Selected excerpt:
##########

NEMO: Cancer Subtyping by Multi-Omics Integration

Introdcution

Recent technological advances have facilitated the production of large high throughput biological data types, collectively termed "omics". These include genomics, transcriptomics, proteomics and many more.

The large, diverse omics data available today can be used to characterize human disease better, and to help physicians treat patients in a more personalized way. Analysis of large datasets has led to the discovery of novel cancer subtypes, and classification of tumors into these subtypes is now used in treatment decisions. However, these subtypes are usually defined through the use of a single omic (e.g. gene expression). Using multiple omics for cancer subtyping will allow us to better understand cancer biology, and to suggest more effective and precise therapy.

Methods

We have developed NEMO (NEighborhood based Multi Omic clustering), a novel algorithm for cancer subtyping through integration of several omic datasets. By using similarities between patients, the algorithm can handle diverse omics without having to model each omic separately, and can support omics with hundreds of thousands of measurements per patient.

NEMO is fast and simple, and has the added advantage of handling missing data, i.e. it can include in the analysis patients for whom not all types of data are available.

##########

Exercise set:
A) In the NEMO text, which omics are named in the sentence beginning "These include"?
B) According to the NEMO text, what does the name NEMO stand for?
C) Carry on writing the NEMO text, starting right after its last sentence about handling missing data.
The records have nothing to do with any of this.

##########

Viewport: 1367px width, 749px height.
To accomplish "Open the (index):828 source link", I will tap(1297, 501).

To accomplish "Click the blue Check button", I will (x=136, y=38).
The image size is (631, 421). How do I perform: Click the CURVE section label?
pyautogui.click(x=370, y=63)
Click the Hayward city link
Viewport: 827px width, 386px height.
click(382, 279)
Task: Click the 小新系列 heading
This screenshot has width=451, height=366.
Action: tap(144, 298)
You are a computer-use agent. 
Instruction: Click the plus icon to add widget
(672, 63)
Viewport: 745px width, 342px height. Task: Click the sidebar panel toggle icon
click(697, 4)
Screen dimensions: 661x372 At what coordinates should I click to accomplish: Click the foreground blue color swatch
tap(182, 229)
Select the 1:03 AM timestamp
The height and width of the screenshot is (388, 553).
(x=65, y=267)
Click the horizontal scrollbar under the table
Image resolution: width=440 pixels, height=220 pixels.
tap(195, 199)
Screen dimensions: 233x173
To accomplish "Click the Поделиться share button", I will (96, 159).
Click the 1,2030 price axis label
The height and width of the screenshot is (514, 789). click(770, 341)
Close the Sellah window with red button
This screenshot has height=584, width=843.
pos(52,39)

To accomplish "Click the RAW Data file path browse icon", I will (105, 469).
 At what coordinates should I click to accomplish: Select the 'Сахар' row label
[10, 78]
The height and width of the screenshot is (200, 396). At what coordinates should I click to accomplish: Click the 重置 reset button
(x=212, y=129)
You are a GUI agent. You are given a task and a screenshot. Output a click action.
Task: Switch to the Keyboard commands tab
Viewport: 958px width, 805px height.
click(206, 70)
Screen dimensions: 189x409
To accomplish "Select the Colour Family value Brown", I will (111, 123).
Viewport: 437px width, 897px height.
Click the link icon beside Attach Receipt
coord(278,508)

##########

Written answers:
A) genomics, transcriptomics, proteomics

B) NEighborhood based Multi Omic clustering

C)
Results

We have tested NEMO on data of several cancer types from The Cancer Genome Atlas (TCGA), using gene expression, DNA methylation and microRNA expression. NEMO partitions the tumors into groups that are distinctive in terms of survival / prognosis patterns as well as other clinical parameters, even in missing data situations. The results match state-of-the-art algorithms on full datasets, and show an improvement over extant algorithms that handle missing data.

Conclusion

NEMO provides novel partitions of cancers into subtypes. Those partitions show different prognosis between patients, and may therefore be used to suggest a more precise treatment. The algorithm`s ability to handle partial datasets allows full utilization of data available in existing large scale datasets, and enables researchers to design more cost-effective experiments.